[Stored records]
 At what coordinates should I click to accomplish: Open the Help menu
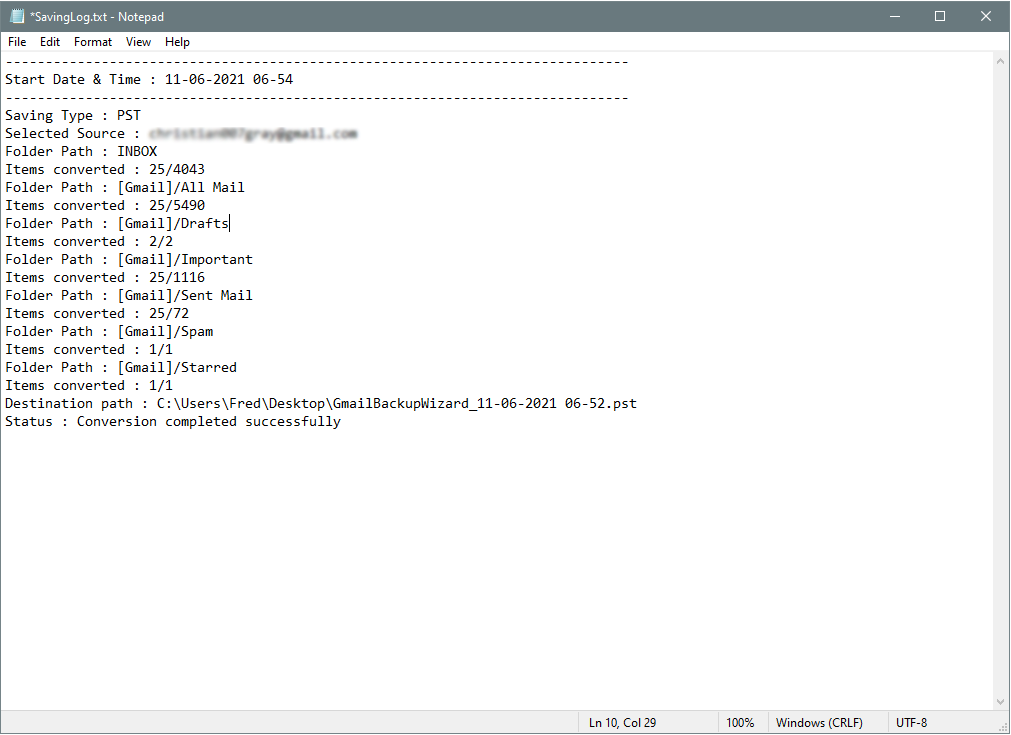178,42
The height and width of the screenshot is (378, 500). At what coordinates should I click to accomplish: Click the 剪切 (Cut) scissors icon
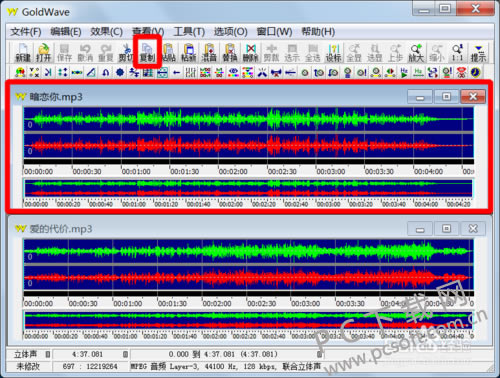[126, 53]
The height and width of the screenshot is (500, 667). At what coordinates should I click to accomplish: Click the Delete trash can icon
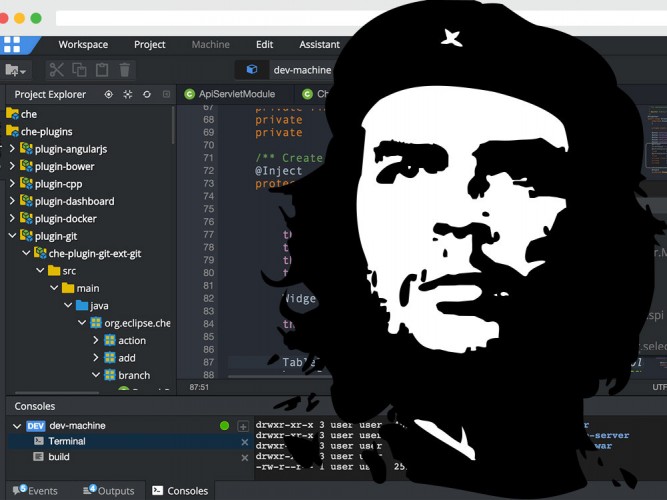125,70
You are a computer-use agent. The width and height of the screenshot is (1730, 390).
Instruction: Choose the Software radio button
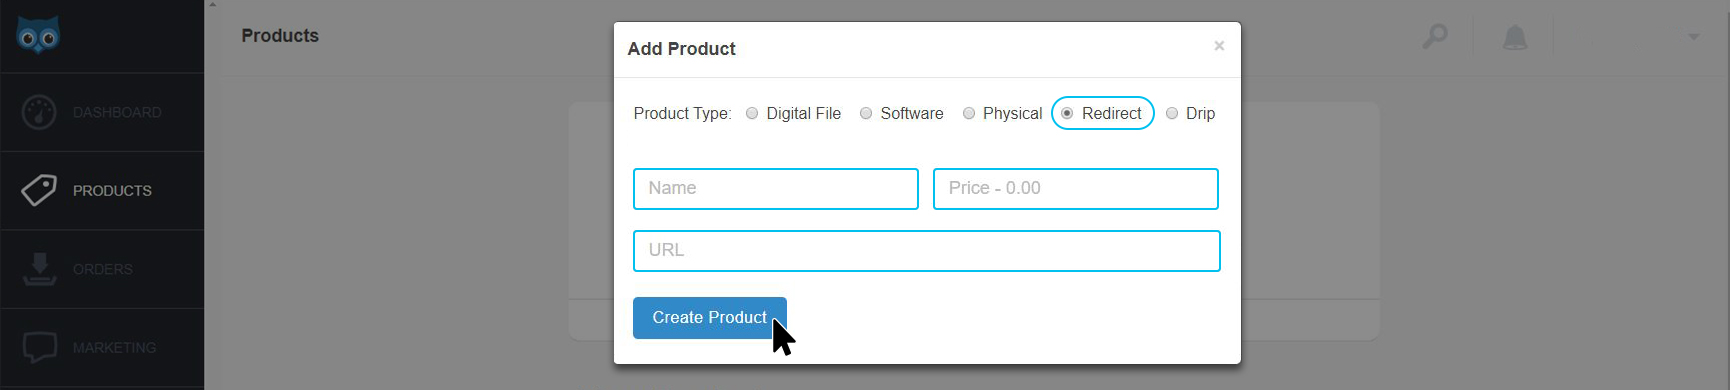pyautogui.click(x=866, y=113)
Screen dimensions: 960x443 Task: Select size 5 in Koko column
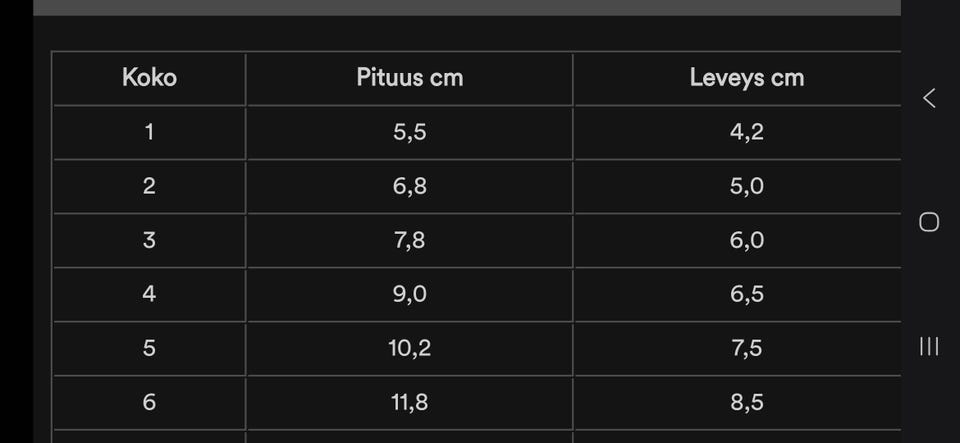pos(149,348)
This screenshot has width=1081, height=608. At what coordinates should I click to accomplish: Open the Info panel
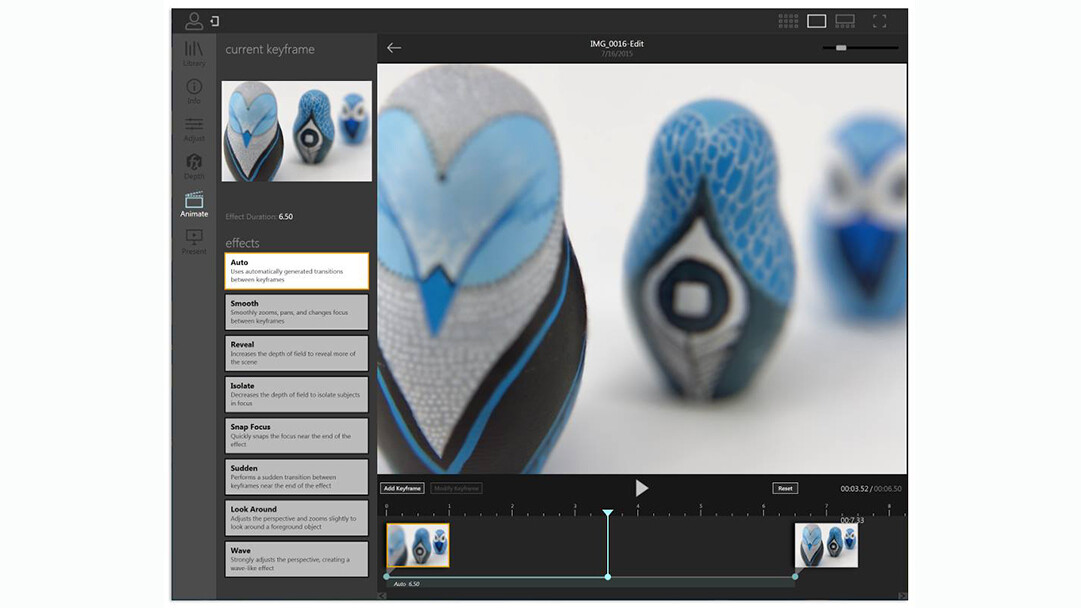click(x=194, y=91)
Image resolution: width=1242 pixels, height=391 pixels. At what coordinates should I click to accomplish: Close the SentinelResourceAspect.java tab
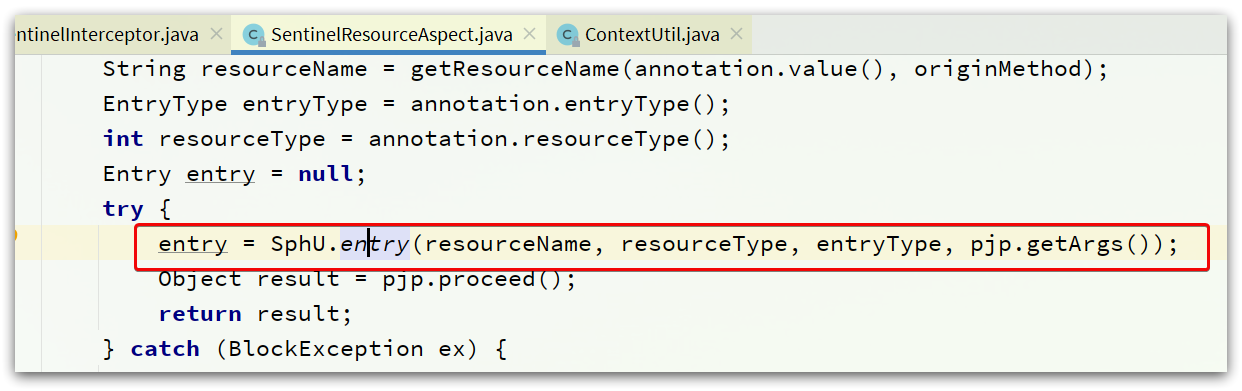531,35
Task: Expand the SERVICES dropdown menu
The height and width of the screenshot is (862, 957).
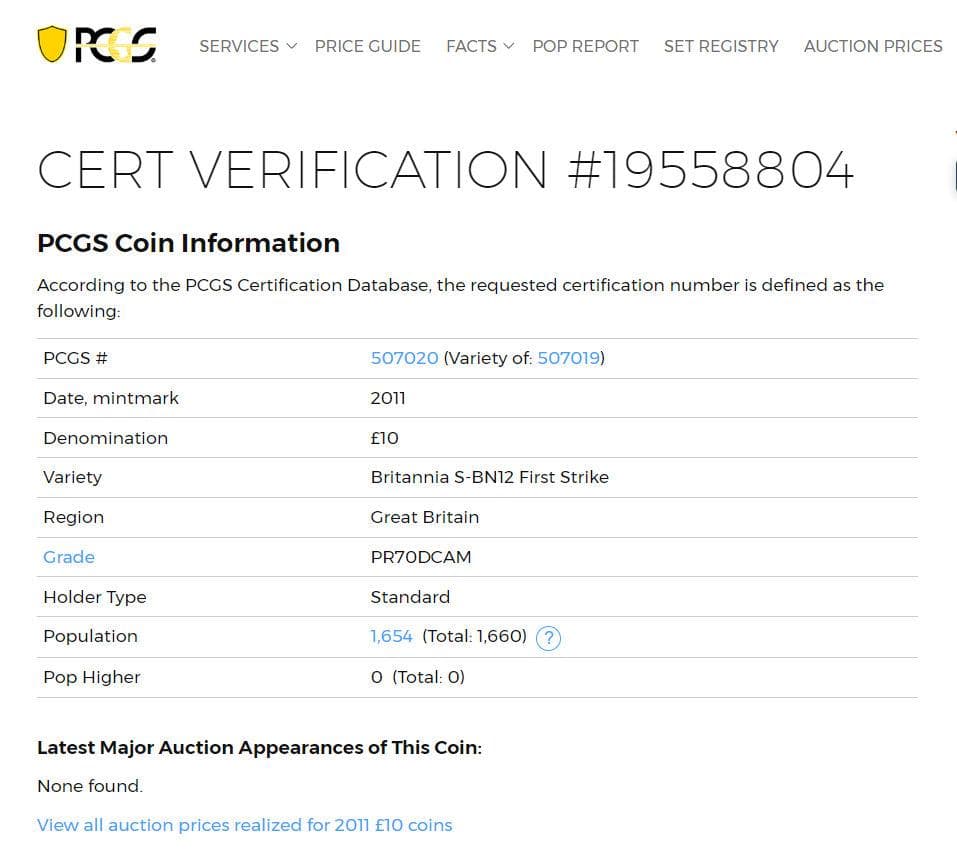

== What is expected ==
In the answer, the lines from the one containing "Image resolution: width=1242" to the end of the records above must be written out exactly, both ends included; the pictures must not appear.

== Solution ==
Image resolution: width=1242 pixels, height=391 pixels. At what coordinates should I click to accomplish: Close the SentinelResourceAspect.java tab
531,35
Task: Expand the SERVICES dropdown menu
The height and width of the screenshot is (862, 957).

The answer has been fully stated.